The real Tang Yin was born in Suzhou in 1470. As a young man, he was a great student, but had a reputation for being reckless. Between 1493 and 1494, Tang’s life was struck by one tragedy after another. His parents, wife, and sister all died over the span of the year. After his mourning period was over, Tang took the prefectural imperial examination in Nanjing, performing better than any other scholar. When he reported to Beijing for the final step in the exam process, Tang partied with his scholar friend Xú Jīng 徐经, bragging that he’d have the same success on the national exam. Not long later, Tang would be eating his words. Along with Xu Jing, he was accused of bribing an official to get a hold of the exam questions.

It’s very likely that Tang and his pal were innocent of the charge, perhaps smeared by a jealous rival. After being tortured, Xu Jing gave a confession, and both he and Tang lost their degrees. Tang was understandably furious. While he was offered a job to be a provincial clerk, Tang considered it to be beneath him. He returned to Suzhou a bitter and resentful man, resorting to art to fill the void of his failed career. Due to his drinking, partying, and spending, Tang came to be seen as a romantic, wild figure. His poems and paintings were concerned with topics like nature and love, and he also made some erotic prints. Eventually, Tang settled in a house he named the Peach Blossom Villa, which he would celebrate in his poetry.

Tang’s house was a common stomping ground for the literary elite in Suzhou. The Four Scholars in Flirting Scholar were real people, the other members of the group being Zhù Yǔnmíng 祝允明, Wén Zhēngmíng 文征明, and Xú Zhēnqīng 徐祯卿 (a.k.a., Zhōu Wénbīn 周文宾). In the movie, they hang out with Tang and wander around ogling women. After a quick poetry competition, Tang’s friends point out Chow Heung in a crowd, making her familiar to Tang. In reality, Tang might have been a womanizer, but the whole story involving Chow Heung is fiction.

As a matter of fact, Tang had only three wives, and he wasn’t married to any of them at the same time. The romantic element of Flirting Scholar has nothing to do with anything that occurred in Tang’s own life. Instead, it traces its roots to stories spread after Tang’s death in 1524. Later writers couldn’t resist the tale of a brilliant, eccentric artist wronged by the authorities. Countless legends, folktales, and rumors quickly sprang around Tang, the most famous of which said that the artist passed himself off as a slave to win a slave-girl’s heart.

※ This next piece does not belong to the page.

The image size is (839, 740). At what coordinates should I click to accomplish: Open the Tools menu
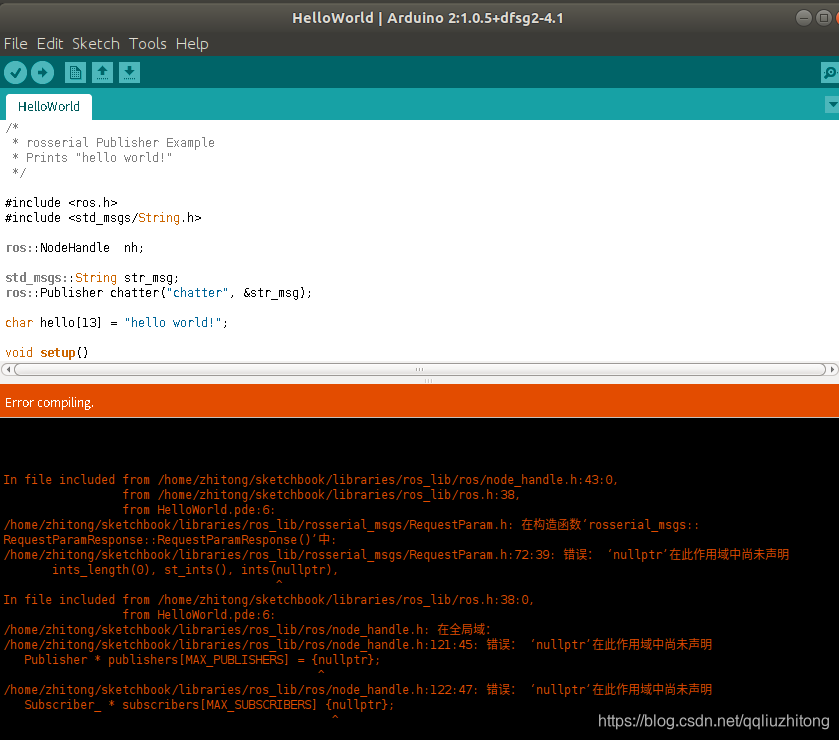coord(147,44)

The novelist Féng Mènglóng 冯梦龙, writing a century after Tang’s death, created one of the more famous variations on this anecdote for his popular short story collection Stories to Caution the World (警世通言 jǐngshì tōng yán). Feng’s account of Tang makes him out to be a fanciful trickster. He lies his way into becoming a scribe for a wealthy family, where he has his eyes on Qiuxiang, the lady’s head maid. Thanks to his talents and schemes, Tang rises through the ranks of the household. The story ends happily, with Tang marrying Qiuxiang and receiving thousands in silver from his amused master.

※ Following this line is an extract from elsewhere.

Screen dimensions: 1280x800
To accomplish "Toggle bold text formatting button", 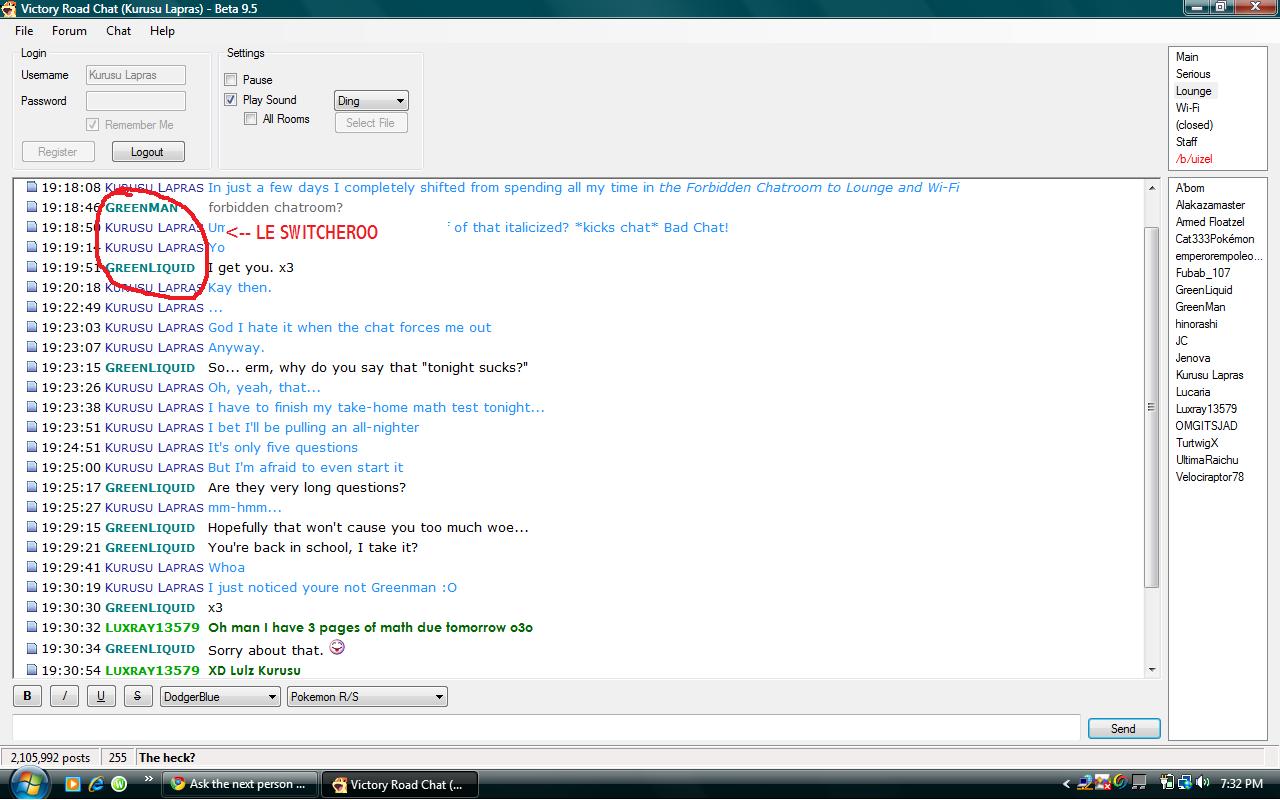I will pos(27,697).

Adding to the ballads, plays, and operas adapting Tang’s romance, the 20th century put the story on film and TV. In 1969, Shaw Brothers Studio spinned it as the huangmei-style musical Three Smiles (三笑 Sān Xiào), casting superstar actress Ivy Ling Po (凌波 Líng Bō) as Tang Yin. By the time Stephen Chow and director Lee Lik-chi (李力持 Lǐ Lìchí) got their hands on the material, it’d already been done to death. But it would be a mistake to cast Flirting Scholar off as a simple retread. Thanks to its bizarre humor and well-done fight scenes, Flirting Scholar is a refreshing take on an old standard, as well as a fun ode to an unconventional artist. Just don’t watch the ill-fated Flirting Scholar 2. (Director Lee somehow thought a prequel about the characters without Chow was a good idea.)